Positive Entwicklung

Aufsteiger Oberwinterthur startete dank eines 1:1 in Beringen erfolgreich in das Abenteuer interregionale 2. Liga. Im ersten Heimspiel gegen Absteiger SV Schaffhausen landete die Mannschaft von Spielertrainer Gabor Gerstenmaier auch gleich den ersten Saisonsieg (1:0). Dann folgten drei Niederlagen, aus denen Gerstenmaier die Erkenntnis zog, dass «uns die Konstanz etwas fehlt, um über 90 Minuten voll konzentriert und vor allem fehlerfrei zu spielen». Diesen Schwankungen war Oberwinterthur auch in den weiteren Partien unterworfen. Beispielsweise folgte nach dem 2:0-Sieg über den Tabellenführer Rapperswil-Jona gleich die Niederlage beim bislang sieglosen Aufsteiger Uster. Doch insgesamt erfolgte der Entwicklungsprozess von Spiel zu Spiel – wenn auch immer wieder mit leichten Rückschlägen – auf positive Art und Weise.

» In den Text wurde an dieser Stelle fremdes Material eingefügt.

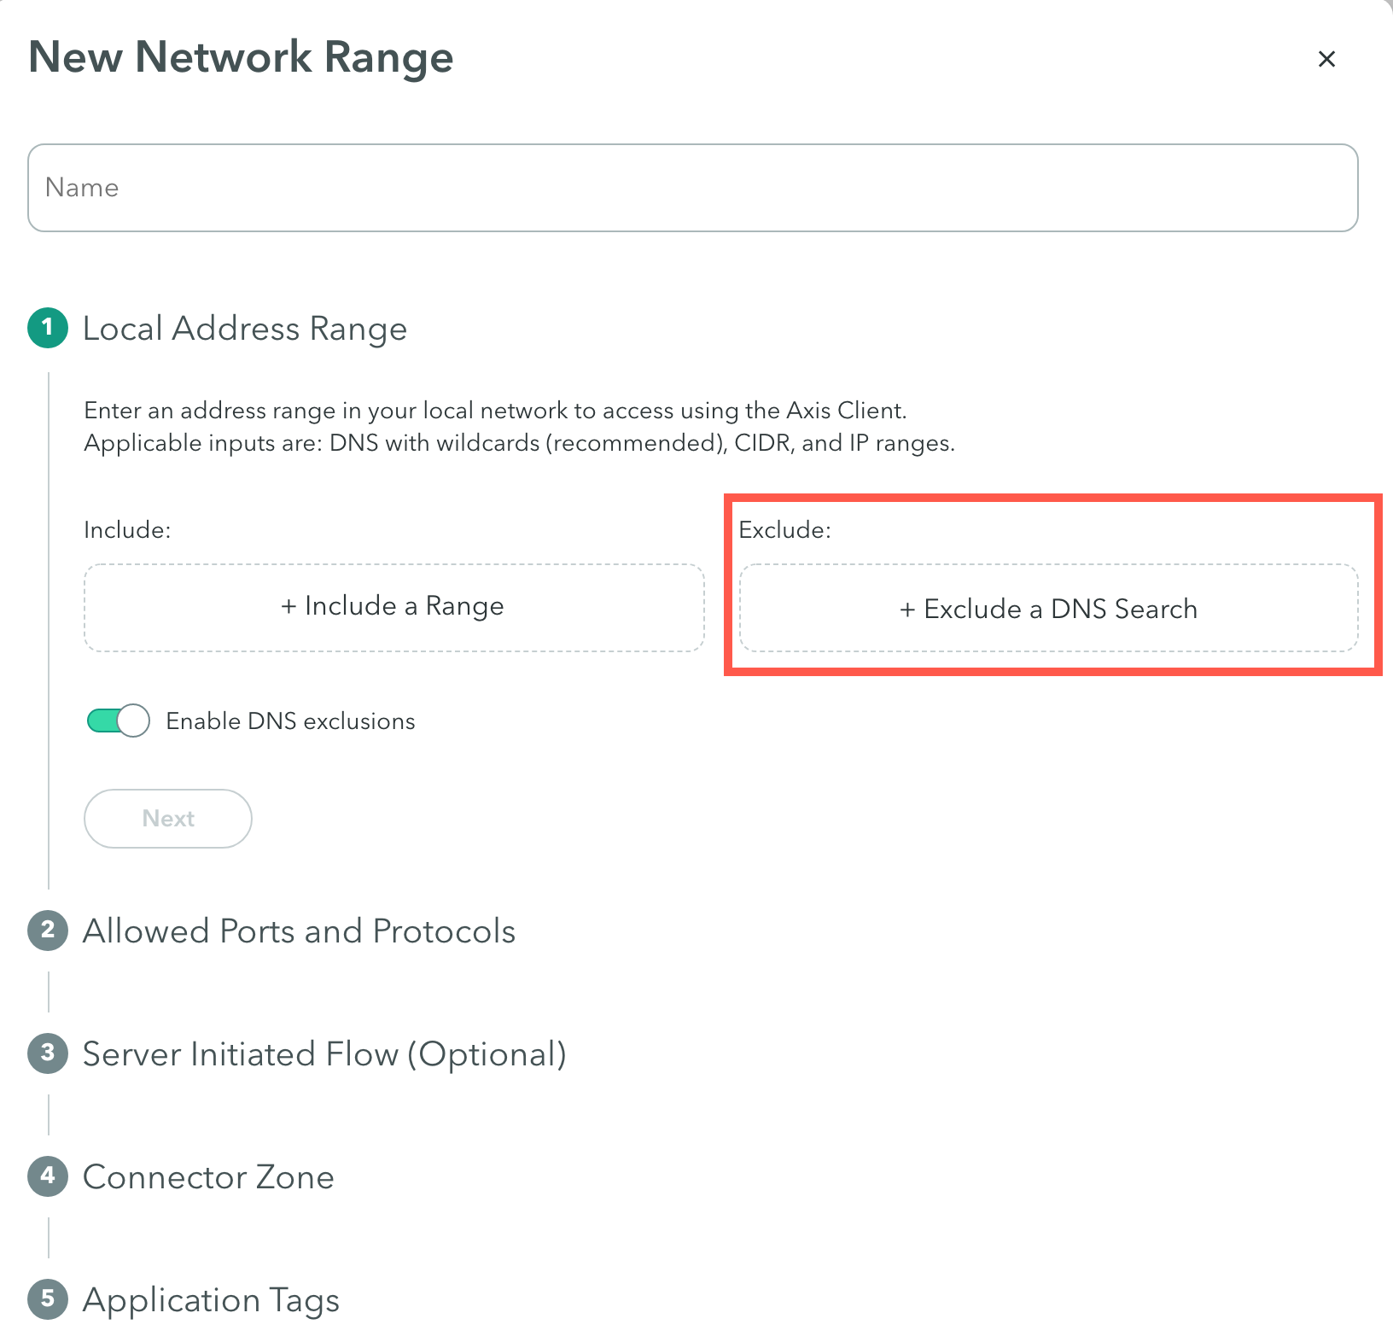Open the Application Tags section
The image size is (1393, 1342).
tap(211, 1300)
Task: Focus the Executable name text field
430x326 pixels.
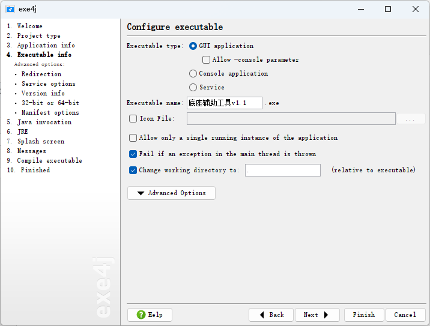Action: (225, 103)
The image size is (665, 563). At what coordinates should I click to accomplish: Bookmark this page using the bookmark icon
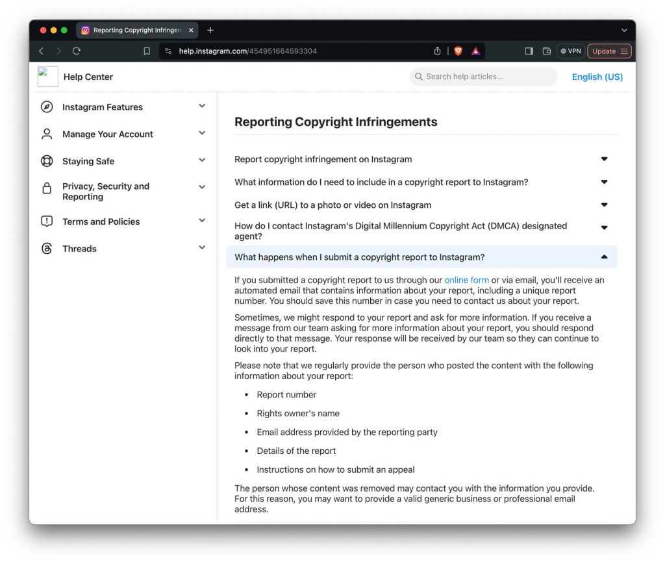(147, 51)
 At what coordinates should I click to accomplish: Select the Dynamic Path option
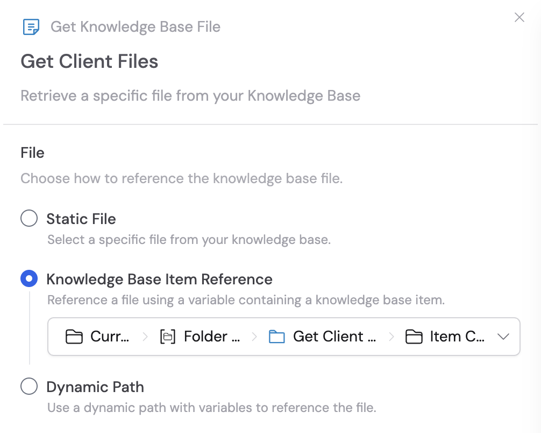coord(29,386)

«Eigentlich kann ich eine sehr positive Bilanz der Vorrunde ziehen», findet Gerstenmaier. «Zuerst habe ich zwar mit mehr Punkten gerechnet», gesteht er. Doch dann habe er sich daran erinnern müssen, dass «wir ja in einer neuen und höheren Klasse spielen». Es gebe «schon einen klaren Unterschied zur 2. Liga. Die Zweikämpfe sind intensiver und das Tempo ist wesentlich höher». Hinzu komme als grosser Unterschied auch die Tatsache, dass «einige Mannschaften über wirklich gefährliche Stürmer verfügen». In der ersten Saisonhälfte habe sich bestätigt, dass «eine Mannschaft, will sie in dieser Spielklasse bestehen, von Match zu Match an ihre Leistungsgrenze gehen muss». 13 Spiele hätten Gerstenmaier gezeigt, dass «in unserer Gruppe praktisch jede Mannschaft jede schlagen kann». Gerstenmaier findet die momentane Tabellenkonstellation überaus brisant und erwartet eine «heisse» zweite Saisonhälfte.

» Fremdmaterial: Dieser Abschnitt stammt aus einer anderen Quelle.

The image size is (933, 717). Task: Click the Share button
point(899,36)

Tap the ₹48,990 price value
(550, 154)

Sein Team wird bis Ende November durchtrainieren und dann wie die anderen auch langsam «zurückfahren». Ab 10. Januar will Gerstenmaier seine Truppe wieder zusammenziehen. Offen ist noch, ob auch in dieser Winterpause ein Trainingslager organisiert wird. Gerstenmaier möchte seine Formation auf die Rückrunde hin mit zwei Spielern verstärken, zumal Marcel Bartholdi wegen Hüftproblemen in der Winterpause wohl die Schuhe an den Nagel hängt.